All because they don’t want players as employees, and don’t want them to unionize and collectively bargain. Because that’s when the real financial hit arrives. 

This $20 million to 23 million annual pool of money paid to athletes is a pittance compared to what could be lost if players organize. So what do the power conferences do?

They announce a system that evaluates NIL deals external to the schools, making sure they’re they’re legitimate and ‘within a reasonable range of compensation, and made with the purpose of using a student athlete’s NIL to advance a valid business purpose.’ Translation: their vision of fair market value.

These people never, ever, ever learn.

What’s the best way I can explain this? Imagine if the NFL, or Major League Baseball, or the NBA, hired Deloitte to devise a system that would help their commissioners manage ‘within a reasonable range of compensation’ what their players can and can’t earn off their name and likeness.

It’s the foundation of the free market. You pay what you believe something is worth — and no one can tell you what something is worth other than the highest bidder.

My initial thought is these are the dumbest financial minds ever. But you have to look closer. 

The NCAA (see: the power conferences) are willing to spend tens of millions – maybe even hundreds of millions – in future lawsuits to drag out this inevitable process of shared and collectively bargained wealth.

The longer they drag it out, the longer they wait until they pay closer to an NFL-sized percentage of revenues.

Or as former Auburn and Michigan State quarterback Payton Thorne told me last week, “It’s just minor league football now. Anyone who thinks anything different is fooling themselves.”

The power conferences have decided that 10 athletic directors will set up an entity that will play judge and jury over potential enforcement issues. The entity (see: a czar and his staff) will partner with Deloitte – I’m laughing now as I type this – to assess fair market value, and what measures will be taken if the deals are out of bounds.  

Check me if I’m wrong, Sparky, but that’s the same illegal move that just cost them $2.8 billion in damages in the House case.

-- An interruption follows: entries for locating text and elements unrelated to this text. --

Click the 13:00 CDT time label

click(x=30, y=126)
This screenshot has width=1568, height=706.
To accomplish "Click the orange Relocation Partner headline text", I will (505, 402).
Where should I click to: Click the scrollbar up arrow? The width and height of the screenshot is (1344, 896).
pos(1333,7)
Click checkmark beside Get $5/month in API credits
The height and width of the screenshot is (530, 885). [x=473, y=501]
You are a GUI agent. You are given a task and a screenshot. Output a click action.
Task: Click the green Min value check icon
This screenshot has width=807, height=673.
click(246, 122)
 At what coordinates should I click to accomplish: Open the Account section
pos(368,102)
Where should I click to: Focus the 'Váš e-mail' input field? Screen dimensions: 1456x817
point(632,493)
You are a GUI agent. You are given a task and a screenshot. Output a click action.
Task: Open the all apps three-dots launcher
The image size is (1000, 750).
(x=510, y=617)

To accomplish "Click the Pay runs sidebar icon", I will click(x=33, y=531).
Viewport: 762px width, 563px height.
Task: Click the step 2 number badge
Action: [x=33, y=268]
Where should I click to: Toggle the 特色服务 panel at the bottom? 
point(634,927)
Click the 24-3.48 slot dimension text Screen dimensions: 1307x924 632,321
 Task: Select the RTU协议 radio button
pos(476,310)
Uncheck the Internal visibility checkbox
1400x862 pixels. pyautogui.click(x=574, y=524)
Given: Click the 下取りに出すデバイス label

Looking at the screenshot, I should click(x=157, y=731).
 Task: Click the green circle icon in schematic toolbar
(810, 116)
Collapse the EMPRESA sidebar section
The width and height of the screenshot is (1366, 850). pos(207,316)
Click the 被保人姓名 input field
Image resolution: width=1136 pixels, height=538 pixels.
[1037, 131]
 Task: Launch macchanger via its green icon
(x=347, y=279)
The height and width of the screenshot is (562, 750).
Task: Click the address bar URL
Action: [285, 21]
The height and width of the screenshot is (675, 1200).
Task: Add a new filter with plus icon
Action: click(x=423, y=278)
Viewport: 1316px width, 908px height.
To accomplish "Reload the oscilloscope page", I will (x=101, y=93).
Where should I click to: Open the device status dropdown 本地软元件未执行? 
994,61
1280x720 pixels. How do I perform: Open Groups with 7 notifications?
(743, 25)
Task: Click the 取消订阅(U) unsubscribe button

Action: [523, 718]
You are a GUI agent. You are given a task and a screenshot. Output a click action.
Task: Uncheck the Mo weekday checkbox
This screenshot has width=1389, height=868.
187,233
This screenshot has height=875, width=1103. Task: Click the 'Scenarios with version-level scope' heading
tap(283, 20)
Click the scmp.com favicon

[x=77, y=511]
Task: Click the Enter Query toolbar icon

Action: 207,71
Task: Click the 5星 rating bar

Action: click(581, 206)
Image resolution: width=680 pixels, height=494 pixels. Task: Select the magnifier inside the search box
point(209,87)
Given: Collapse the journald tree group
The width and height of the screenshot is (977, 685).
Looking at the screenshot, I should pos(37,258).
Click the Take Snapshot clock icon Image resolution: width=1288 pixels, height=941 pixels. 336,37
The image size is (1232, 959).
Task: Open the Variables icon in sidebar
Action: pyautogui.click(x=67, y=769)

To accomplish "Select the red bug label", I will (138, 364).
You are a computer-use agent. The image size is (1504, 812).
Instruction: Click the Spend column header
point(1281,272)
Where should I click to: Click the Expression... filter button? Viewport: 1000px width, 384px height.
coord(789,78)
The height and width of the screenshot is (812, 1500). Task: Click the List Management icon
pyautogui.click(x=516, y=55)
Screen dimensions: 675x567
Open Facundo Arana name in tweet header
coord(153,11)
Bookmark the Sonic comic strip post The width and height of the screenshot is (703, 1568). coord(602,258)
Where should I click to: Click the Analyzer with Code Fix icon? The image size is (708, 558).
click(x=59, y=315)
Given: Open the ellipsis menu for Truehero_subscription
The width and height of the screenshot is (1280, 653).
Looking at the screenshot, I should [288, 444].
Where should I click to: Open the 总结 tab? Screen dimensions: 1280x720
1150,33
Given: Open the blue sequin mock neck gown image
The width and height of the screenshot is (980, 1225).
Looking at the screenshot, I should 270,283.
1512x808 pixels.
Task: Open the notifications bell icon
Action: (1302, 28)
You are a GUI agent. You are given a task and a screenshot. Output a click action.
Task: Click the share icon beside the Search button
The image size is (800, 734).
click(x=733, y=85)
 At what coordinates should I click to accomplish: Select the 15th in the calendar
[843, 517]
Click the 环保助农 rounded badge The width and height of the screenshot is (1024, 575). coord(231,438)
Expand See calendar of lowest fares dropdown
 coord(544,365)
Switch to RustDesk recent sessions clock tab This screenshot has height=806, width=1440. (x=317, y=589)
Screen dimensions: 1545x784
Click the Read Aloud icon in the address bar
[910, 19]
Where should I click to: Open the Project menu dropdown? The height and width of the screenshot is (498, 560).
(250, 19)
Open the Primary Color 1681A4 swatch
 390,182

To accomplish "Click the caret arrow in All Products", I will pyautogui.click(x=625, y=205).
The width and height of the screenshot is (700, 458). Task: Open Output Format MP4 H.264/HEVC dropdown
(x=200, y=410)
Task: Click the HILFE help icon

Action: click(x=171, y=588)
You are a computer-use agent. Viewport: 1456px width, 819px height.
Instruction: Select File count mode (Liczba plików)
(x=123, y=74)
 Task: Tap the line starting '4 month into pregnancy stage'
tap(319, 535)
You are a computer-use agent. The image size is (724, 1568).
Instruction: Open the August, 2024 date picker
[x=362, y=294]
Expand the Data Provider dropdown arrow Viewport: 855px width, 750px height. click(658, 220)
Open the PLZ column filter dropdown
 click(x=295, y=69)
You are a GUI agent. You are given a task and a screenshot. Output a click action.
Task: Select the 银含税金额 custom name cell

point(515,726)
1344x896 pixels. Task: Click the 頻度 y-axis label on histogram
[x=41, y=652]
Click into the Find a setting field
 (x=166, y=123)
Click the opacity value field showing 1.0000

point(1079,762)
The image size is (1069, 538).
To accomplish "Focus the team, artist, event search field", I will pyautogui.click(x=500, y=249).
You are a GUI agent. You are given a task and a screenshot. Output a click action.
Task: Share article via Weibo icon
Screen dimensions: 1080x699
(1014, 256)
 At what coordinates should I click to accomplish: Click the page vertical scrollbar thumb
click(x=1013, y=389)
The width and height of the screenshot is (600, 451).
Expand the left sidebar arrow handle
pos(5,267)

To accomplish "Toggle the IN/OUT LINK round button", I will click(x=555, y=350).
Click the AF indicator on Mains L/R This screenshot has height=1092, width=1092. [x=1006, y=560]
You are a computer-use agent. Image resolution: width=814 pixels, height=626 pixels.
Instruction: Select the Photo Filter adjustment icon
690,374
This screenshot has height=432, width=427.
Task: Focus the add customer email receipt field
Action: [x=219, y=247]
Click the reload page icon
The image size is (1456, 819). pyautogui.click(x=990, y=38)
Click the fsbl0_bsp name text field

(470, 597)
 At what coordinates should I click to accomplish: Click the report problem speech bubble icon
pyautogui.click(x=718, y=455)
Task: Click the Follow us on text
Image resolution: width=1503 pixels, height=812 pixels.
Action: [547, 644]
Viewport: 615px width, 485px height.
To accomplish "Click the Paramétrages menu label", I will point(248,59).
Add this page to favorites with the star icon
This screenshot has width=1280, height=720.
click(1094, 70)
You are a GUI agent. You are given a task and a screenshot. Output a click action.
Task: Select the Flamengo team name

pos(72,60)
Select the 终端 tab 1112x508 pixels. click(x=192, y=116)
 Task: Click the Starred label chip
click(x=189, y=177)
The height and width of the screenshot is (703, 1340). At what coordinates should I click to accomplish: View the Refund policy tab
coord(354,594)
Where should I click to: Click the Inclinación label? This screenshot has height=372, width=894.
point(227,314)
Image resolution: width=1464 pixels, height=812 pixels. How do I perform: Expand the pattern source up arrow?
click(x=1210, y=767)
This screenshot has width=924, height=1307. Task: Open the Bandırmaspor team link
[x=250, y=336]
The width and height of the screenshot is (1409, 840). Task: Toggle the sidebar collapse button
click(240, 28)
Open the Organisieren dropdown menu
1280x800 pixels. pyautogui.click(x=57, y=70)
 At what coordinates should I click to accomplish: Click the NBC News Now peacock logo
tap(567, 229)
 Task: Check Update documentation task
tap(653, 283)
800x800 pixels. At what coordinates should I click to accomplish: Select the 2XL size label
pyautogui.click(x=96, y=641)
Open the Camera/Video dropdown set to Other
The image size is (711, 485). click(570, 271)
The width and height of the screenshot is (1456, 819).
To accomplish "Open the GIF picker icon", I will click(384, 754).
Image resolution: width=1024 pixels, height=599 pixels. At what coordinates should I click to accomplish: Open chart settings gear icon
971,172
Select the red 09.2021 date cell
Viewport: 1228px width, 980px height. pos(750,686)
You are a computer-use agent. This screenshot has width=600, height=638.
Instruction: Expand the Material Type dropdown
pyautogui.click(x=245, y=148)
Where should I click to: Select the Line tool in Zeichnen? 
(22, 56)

The people who want, more than anything, to protect their billions in annual revenue, will provide oversight of what a “legitimate” NIL deal is — and then use fancy, schmancy Deloitte to proclaim, ”Yeah, that’s right!”

Wait, it gets much better. If the deals aren’t of their perceived market value, the group run by athletic directors can fine programs and reduce the amount of future money they’re able to offer.

The hope is, in theory, that the system over time will build on itself. The more NIL deals that are filtered into the system, the greater the chance to keep future deals legitimate.

But why should athletes be subject to a mediator who declares what’s legitimate, who potentially prevents them from earning top-dollar, while Georgia pays Kirby Smart $13 million to coach football ― and resets the market with every raise given?

It doesn’t matter that Smart is paid for what he has accomplished, and that Michigan freshman quarterback Bryce Underwood is paid for what he could do. Each is worth whatever someone will pay.

There are attorneys lining up right now to take these looming cases, and sue the ever-loving bejeezus out of the NCAA. More lawsuits, more depositions, more financial experts. Years and years of litigation.

And for what? To ignore the inevitable train of collective bargaining roaring down the track. 

The NCAA’s amateurism model is a giant octopus that has fed in the depths for decades upon decades, getting fatter and fatter and more detached from reality. Only now it has been forced into the shallows.

Now it’s holding on like grim death with every tentacle, desperate to return to the depths and take the cash with it. By spending tens of hundreds of millions in legal fees to protect future billions in revenue.

Maybe they know what they’re doing after all.